3 to 4 long Japanese eggplants
1 head of garlic
1/2 to 1 tsp. cumin powderEggplants
2 T. olive oil
2 T. tahini
juice of 1 large lemon or lime
4 to 5 sprigs parsley
salt to taste

Oven:  350 degrees

Cooking time:  45 minuets to 1 hour

Prep time:  15 to 20 minutes

Source:  this recipe has been adapted from a recipe submitted by Cedar Louis to an East-West Center cookbook.

While oven is heating, wash eggplants but do not peel or remove stem.  Puncture skin with a fork and place on either a greased baking sheet or coat eggplants with spray cooking oil.

Slice the tops off the garlic head, drizzle olive oil among the cloves, and loosely wrap in foil.  Put this on the pan with the eggplants for roasting.

During roasting — about 45 minutes more or less depending on the thickness of the eggplant — occasionally turn the eggplants.  Take tongs and gently squeeze the eggplant:  when they’re soft, they’re done.  Leave the garlic in the oven for 15 minutes after the eggplants have been removed or until it is soft enough to squeeze the garlic cloves from their casings.

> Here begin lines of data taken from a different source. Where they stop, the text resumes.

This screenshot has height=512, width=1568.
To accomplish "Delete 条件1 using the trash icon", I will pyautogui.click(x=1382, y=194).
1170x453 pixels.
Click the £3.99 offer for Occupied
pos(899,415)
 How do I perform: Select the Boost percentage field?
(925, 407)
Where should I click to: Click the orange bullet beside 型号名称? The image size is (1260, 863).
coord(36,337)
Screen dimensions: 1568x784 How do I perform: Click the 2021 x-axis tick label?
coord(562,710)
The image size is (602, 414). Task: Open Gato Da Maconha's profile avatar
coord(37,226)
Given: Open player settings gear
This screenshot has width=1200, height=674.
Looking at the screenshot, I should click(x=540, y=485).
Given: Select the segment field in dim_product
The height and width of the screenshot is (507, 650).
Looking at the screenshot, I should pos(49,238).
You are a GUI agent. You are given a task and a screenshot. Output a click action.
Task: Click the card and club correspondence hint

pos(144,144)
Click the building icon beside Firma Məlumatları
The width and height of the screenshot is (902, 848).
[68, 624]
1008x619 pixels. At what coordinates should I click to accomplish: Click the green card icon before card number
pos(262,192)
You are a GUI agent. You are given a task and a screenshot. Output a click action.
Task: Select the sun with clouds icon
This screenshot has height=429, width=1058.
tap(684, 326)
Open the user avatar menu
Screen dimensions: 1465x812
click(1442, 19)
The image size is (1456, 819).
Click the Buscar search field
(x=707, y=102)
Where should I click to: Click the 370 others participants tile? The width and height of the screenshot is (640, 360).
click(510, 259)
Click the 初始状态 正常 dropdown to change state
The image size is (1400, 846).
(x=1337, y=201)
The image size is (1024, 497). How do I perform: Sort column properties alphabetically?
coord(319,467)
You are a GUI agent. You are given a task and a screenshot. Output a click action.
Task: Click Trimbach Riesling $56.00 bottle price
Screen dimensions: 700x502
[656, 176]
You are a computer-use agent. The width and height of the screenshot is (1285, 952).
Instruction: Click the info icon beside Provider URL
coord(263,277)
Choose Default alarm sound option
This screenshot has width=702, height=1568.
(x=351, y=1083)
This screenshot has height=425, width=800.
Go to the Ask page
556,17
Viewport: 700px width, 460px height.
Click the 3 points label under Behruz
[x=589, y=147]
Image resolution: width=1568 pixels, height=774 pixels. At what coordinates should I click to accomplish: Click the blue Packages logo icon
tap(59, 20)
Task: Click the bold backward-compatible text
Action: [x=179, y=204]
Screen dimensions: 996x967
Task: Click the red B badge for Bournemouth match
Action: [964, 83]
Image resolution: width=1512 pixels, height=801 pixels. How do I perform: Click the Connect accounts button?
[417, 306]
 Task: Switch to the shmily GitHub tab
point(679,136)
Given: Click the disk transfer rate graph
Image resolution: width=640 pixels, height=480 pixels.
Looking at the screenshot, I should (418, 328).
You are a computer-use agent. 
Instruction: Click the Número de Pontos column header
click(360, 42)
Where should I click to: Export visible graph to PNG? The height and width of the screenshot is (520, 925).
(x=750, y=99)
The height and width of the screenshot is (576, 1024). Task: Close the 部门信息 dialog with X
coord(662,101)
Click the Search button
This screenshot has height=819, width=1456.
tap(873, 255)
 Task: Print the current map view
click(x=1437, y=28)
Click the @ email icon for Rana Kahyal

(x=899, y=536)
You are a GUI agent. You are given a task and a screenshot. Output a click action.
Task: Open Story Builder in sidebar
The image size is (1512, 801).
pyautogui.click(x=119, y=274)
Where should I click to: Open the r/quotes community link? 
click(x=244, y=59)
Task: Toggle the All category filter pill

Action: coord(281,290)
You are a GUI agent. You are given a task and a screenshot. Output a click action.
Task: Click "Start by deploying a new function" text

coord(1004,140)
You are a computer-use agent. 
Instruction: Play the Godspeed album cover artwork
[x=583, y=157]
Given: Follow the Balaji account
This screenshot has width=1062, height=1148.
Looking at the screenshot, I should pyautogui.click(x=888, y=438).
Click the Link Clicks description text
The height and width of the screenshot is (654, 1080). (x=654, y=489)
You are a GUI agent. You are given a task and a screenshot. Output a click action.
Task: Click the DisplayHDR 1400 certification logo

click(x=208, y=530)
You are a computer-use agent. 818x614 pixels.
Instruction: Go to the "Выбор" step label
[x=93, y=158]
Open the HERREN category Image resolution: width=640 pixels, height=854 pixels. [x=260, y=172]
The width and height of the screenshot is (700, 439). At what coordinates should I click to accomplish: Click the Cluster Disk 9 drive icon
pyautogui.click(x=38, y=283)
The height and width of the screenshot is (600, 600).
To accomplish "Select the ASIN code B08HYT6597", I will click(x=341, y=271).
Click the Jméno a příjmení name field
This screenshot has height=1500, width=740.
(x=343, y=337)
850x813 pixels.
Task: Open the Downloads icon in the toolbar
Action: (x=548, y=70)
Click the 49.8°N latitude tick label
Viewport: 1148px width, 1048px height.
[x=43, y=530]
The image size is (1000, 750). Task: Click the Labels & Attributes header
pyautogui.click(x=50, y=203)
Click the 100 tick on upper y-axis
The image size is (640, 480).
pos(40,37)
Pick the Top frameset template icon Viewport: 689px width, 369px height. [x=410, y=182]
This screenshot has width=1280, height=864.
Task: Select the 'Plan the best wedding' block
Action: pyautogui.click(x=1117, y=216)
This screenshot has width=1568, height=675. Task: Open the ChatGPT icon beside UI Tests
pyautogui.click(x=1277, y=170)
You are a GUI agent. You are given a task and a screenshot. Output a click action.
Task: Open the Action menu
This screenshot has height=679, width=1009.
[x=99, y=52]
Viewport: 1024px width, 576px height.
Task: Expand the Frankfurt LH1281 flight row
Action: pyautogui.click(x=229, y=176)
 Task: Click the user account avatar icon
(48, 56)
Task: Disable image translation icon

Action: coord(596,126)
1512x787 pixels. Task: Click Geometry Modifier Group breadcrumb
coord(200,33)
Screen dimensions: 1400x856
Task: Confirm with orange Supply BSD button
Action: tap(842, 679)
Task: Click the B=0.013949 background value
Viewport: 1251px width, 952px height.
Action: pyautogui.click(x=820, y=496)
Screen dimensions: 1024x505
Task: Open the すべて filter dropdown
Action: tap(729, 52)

The eggplant should be cool enough to handle.  Cut off the stem portion and make an incision in the skin to open the eggplants.  Scrape out the flesh.  Once the flesh has been removed,  chop it into a pulp, squeeze the garlic cloves into the pulp, then mix these ingredients on the chopping board.


Transfer the eggplant and garlic pulp to a bowl, add cumin, tahini, and the juice of one lemon or lime.  Add salt to taste.

Refrigerate and then mix in the olive oil and garnish with parsley before serving.


  • The first few times I made this, I crushed raw garlic into a paste, but the taste was too strong and bitter.  I recommend roasting the garlic, and while you’re at it, roast another head or two to spread directly on crostini, French bread, crackers, whatevah.
  • Baba Ghanouj is a great dip but I also have it for breakfast — a piece of Ezekiel bread with a layer of cream cheese then a layer of BG.